O termo competência é compreendido como a reunião ou o conjunto de condições, recursos e elementos disponíveis ao indivíduo para serem aplicados em determinada situação [2][3]. Assim, define-se competência como sendo um conjunto de elementos compostos por Conhecimentos, Habilidades e Atitudes (CHA). O conhecimento é o elemento que corresponde ao saber do indivíduo sobre uma determinada situação ou um problema. A habilidade refere-se a esquemas já construídos e aplicados nas situações do dia-a-dia do sujeito e, portanto, não exige novas reflexões. Está associada ao saber fazer ou à capacidade adquirida para aplicação de procedimentos, técnicas e metodologias. Já a atitude considera os valores e crenças para a tomada de posição e de decisão sobre como, quando e de que forma se manifesta, pensa ou age para responder sobre algo ou determinada situação. É através da atitude que o indivíduo decide qual a melhor ação, modos de enfrentar um problema e de como superá-lo. Desse forma, esse elemento está relacionado ao saber ser em que as motivações, as intenções, as vontades, os desejos e os sentimentos do indivíduo são respeitados no momento da ação.

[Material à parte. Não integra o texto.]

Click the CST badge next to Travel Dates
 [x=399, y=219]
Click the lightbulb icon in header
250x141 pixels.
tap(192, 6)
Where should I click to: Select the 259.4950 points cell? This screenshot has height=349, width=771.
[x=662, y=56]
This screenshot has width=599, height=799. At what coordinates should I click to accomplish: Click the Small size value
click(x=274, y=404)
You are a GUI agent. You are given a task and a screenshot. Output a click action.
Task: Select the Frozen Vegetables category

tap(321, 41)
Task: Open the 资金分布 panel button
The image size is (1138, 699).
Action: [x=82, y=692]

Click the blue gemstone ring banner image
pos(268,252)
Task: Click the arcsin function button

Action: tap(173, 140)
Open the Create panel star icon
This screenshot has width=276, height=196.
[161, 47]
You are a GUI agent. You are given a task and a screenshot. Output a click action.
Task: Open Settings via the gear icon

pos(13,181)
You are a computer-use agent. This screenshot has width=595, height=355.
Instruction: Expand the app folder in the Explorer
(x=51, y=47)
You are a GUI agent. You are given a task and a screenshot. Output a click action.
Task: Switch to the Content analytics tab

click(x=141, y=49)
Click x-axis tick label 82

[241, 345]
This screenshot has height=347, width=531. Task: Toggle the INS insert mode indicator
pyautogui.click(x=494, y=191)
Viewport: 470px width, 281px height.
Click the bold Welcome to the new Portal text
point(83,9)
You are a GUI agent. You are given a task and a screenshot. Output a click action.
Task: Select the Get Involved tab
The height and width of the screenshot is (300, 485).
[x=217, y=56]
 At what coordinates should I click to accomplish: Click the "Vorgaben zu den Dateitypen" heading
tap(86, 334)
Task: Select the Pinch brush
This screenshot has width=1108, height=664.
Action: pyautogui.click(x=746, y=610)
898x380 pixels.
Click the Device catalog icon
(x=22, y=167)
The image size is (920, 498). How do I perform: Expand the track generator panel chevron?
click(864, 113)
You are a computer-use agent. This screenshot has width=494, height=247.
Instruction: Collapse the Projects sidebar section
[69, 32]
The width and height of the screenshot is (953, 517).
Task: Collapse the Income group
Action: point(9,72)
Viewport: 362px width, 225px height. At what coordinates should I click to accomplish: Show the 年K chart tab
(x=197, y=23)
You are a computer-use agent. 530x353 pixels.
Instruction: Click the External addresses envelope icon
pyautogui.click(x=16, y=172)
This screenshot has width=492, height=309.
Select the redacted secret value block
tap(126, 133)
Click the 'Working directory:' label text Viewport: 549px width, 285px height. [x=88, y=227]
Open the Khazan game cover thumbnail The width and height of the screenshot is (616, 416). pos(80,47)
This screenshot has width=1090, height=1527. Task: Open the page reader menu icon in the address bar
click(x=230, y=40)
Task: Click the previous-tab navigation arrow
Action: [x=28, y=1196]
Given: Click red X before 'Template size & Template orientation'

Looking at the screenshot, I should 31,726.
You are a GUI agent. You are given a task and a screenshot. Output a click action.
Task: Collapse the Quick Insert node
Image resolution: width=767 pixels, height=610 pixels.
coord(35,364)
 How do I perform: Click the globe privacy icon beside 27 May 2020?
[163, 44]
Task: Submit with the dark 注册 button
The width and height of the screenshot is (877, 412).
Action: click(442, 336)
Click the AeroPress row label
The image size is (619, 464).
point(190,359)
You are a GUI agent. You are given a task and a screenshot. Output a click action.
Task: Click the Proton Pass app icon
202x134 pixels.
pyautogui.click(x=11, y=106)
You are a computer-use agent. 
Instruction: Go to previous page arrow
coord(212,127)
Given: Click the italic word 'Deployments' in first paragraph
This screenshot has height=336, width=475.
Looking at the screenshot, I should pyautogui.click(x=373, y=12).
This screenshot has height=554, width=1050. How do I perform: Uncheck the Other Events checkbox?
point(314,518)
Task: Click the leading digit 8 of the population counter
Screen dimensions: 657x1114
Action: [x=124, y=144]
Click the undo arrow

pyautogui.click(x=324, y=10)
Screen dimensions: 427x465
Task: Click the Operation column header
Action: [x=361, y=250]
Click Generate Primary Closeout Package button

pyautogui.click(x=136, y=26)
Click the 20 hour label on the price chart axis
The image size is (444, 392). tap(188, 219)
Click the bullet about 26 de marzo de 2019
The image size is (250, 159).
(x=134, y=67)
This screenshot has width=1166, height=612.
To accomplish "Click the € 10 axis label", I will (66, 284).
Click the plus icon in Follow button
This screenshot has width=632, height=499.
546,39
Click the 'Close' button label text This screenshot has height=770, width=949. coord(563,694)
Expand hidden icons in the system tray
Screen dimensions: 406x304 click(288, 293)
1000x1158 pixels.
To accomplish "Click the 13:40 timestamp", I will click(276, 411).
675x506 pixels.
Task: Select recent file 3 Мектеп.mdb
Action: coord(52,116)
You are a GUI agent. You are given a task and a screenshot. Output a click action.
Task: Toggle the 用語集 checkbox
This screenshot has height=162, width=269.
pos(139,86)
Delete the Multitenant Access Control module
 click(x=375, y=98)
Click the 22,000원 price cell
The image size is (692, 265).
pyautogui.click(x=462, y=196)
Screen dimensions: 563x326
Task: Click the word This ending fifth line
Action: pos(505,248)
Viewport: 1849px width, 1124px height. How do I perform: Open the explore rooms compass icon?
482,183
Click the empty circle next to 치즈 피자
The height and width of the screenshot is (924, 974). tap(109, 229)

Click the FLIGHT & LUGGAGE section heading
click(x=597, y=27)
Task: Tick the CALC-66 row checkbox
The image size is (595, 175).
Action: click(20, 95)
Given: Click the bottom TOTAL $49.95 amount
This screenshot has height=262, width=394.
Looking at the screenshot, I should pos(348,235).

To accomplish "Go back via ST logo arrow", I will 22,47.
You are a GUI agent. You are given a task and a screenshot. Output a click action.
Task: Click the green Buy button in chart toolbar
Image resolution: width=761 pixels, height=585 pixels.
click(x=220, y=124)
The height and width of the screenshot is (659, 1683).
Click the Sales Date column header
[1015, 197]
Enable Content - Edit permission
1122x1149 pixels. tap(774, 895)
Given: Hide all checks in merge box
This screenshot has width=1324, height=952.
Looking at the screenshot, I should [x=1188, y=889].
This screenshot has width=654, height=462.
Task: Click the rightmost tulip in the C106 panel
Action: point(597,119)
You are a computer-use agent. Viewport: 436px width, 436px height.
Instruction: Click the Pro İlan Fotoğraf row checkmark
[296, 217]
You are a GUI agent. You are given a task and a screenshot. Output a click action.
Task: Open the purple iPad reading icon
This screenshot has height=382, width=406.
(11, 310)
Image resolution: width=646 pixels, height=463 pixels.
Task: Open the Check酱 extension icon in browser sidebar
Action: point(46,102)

Em seu livro “Competências na Educação a Distância”, Behar [2] aponta a importância das "competências e suas relações com a educação a distância”, principalmente no Ensino Superior, classificando-as sob quatro domínios. As competências definidas no domínio tecnológico estão relacionadas ao uso dos recursos digitais que dão suporte aos processos de ensino e aprendizagem na modalidade distância, a saber: os ambientes virtuais de aprendizagem, os objetos de aprendizagem, os recursos educacionais abertos, os sistemas para videoaulas e aplicativos em geral. No domínio sociocultural, as competências se referem aos aspectos sociais e culturais nos quais o sujeito está inserido. O domínio cognitivo é responsável pelas competências pautadas na aprendizagem e na coordenação de ações para a construção do conhecimento. Já as competências no domínio da gestão estão relacionadas às atividades de nível administrativo e acadêmico, através da organização de tempo e do planejamento das questões gerenciais e das prátricas pedagógicas por parte de docentes e tutores.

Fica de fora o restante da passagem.